Conclusion
Our data indicate that OSSC tumors and OSCC cell lines express AR which is critical for promoting cell migration by increasing EGFR phosphorylation.
Methods
Tumors from 23 patients with OSCC and five OSCC cell lines were used for analyzing AR expression. The effects of AR agonist and antagonist were used to examine the role of AR in regulating the migration of OSCC cells.
Results
Ten of 23 tumors from patients with OSCC were AR positive. There was no significant difference in total EGFR (tEGFR) expression between AR-positive tumors and AR-negative tumors. However, the expression of phosphorylated EGFR (pEGFR) in AR-positive tumors was significantly higher than that in AR-negative tumors (p<0.01).
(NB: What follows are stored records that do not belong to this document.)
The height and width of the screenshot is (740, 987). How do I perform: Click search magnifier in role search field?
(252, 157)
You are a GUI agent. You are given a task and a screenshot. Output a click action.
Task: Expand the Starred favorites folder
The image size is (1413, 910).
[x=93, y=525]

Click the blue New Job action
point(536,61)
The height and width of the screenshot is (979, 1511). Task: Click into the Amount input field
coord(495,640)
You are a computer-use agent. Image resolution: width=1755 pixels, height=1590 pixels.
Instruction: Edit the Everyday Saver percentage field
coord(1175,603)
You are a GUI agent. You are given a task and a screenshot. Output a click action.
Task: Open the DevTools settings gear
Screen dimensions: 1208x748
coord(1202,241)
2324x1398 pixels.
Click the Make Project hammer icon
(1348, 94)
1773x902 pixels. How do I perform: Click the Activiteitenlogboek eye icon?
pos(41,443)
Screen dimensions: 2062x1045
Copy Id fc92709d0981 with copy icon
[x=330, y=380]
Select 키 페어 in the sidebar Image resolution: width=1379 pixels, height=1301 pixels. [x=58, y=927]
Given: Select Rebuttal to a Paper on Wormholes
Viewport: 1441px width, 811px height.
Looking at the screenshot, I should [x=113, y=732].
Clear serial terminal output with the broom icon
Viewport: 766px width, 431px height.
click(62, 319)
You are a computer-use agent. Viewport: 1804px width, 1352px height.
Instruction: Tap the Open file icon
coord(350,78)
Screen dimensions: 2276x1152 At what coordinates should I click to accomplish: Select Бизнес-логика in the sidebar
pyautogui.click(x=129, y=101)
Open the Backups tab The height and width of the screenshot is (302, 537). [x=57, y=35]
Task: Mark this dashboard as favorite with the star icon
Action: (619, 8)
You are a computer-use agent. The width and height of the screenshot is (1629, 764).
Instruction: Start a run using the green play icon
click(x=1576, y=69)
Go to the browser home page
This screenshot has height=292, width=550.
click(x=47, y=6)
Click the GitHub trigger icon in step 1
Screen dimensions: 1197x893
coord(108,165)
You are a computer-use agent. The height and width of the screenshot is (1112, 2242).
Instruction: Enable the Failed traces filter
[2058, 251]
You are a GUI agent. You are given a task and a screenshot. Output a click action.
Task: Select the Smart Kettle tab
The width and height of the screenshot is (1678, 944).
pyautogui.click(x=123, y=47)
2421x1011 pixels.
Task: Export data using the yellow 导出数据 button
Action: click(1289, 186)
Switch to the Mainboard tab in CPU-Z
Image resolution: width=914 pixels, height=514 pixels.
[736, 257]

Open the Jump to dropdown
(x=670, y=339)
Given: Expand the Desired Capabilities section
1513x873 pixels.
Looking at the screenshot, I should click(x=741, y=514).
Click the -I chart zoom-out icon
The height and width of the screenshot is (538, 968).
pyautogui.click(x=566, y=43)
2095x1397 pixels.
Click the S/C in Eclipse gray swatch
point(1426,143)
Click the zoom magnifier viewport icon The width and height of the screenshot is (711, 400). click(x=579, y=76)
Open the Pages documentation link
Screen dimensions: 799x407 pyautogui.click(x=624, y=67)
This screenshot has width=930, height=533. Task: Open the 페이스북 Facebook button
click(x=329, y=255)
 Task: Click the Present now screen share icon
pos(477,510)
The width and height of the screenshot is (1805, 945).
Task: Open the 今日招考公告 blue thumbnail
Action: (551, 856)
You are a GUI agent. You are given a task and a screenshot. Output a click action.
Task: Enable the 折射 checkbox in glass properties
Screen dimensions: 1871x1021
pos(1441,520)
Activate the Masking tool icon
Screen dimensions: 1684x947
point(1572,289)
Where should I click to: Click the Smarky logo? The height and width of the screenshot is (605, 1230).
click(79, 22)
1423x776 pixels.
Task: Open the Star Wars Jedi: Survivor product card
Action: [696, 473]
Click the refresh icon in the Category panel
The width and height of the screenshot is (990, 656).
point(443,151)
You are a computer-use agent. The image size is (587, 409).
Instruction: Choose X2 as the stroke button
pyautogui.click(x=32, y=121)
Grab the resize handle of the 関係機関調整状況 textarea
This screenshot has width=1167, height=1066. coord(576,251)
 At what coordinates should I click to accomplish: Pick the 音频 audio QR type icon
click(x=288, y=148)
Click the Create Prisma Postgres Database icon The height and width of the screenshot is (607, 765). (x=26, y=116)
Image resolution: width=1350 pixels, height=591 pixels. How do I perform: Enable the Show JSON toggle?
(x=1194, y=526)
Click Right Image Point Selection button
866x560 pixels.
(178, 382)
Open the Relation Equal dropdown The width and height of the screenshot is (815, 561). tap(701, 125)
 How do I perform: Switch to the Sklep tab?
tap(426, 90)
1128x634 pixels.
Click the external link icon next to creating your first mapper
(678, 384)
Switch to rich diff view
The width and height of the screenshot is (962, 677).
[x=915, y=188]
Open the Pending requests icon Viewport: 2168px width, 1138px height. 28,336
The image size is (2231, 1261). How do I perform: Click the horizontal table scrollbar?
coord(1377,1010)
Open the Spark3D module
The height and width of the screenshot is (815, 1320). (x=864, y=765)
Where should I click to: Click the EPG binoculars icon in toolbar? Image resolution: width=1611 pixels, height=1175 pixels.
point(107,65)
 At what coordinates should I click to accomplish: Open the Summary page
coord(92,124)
Stimulation of AR by dihydrotestosterone in SCC9 (AR-positive OSCC cell) caused an increase in pEGFR and pAKT expression and promoted cell migration without changed tEGFR expression, whereas treatment with bicalutamide led to a decrement in pEGFR expression and pAKT and inhibited cell migration. No effects were found in SCC25 cell line (AR-negative) either treated by dihydrotestosterone or bicalutamide. Furthermore, SCC9 cell line treated by EGF or cetuximab (EGFR inhibitor) significantly promoted or inhibited cell migration.